Right now the protocols are simple, but basically you always send get the latest state and you don't need the updates in between. You just can get the latest one because the latest one will be like the full document. This works well with notes that are smallish. But yeah, there so if you have hundreds of peoples on the notes and everyone has and the note is very long, like a megabyte, you suddenly need to download a hundred megabytes to get this document it's full possible state.

So then there's like, this could be problematic for the protocol, but on the other hand, there's like plenty of optimizations that I already have in mind. And I want to do like and then again, this wouldn't work with Matrix because there, you receive every message, but I wanna [00:28:00] currently, like a first optimization would be give different update entries either a snap, like it would be kind of a snapshot system where whereas see, like this is snapshot and this is an update reaching back to this snapshot, and then you could have And then you could have, like, you only have to download it once.

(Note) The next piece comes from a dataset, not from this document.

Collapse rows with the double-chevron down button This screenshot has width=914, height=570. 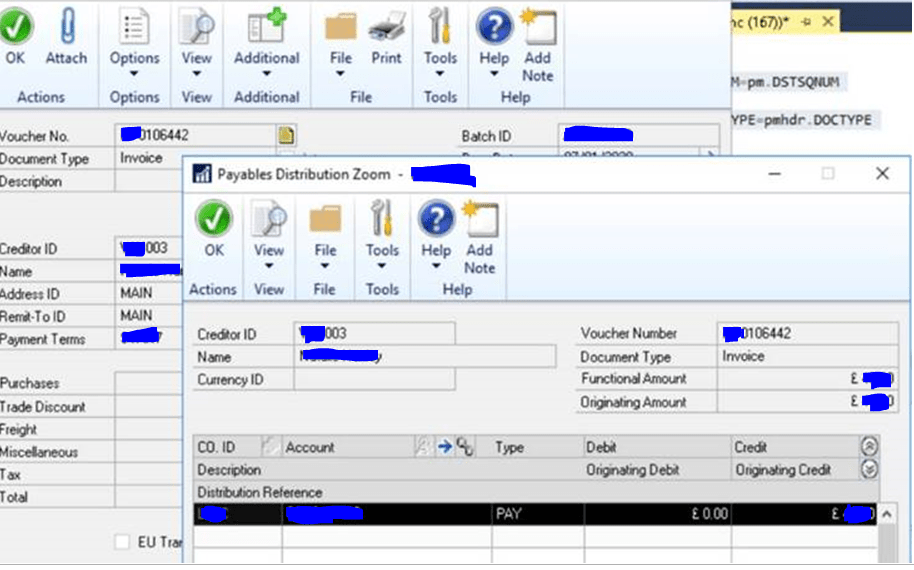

And then you can get smaller chunks, like a video codec works. And so you can definitely optimize the, optimize the the whole data exchange. Yeah. Because yeah, there's end to end encryption part since you, since the server doesn't know what's in there. Basically it makes it a little bit harder to to efficiently sent the clients the smallest possible as modest amount of data to, to have the full document.

Michael Meyers: Yeah. We did a talk with you and Kevin Jahns about and, and encryption was CRDT is a couple of weeks back. We'll put that in the show notes for people to check [00:29:00] out and I'd love to have you back to dig into the Serenity technology more because it it's insane. It's so cool. And it's, it's, you know it was not easy to put together.

So a lot of these you know, all of these tools, Yjs, Matrix they're they're open source is Serenity open source as well.

Nik Graf: Yes. Well, not all of it, at least not now. So what's open sources is the is the all the clients and everything that is client related. So the editor part is open source the iOS or like React Native application code for iOS, Android.

Although I haven't released the Mac version yet, the code are ready on open source and you could check it out. So I'm trying to, like, since I, I meet the initial launch, I'm trying to like build in public except for the backend. And this is more for strategic reasons. Like I'm not teaching, but I'm not sure if it's a good idea to open source the backend.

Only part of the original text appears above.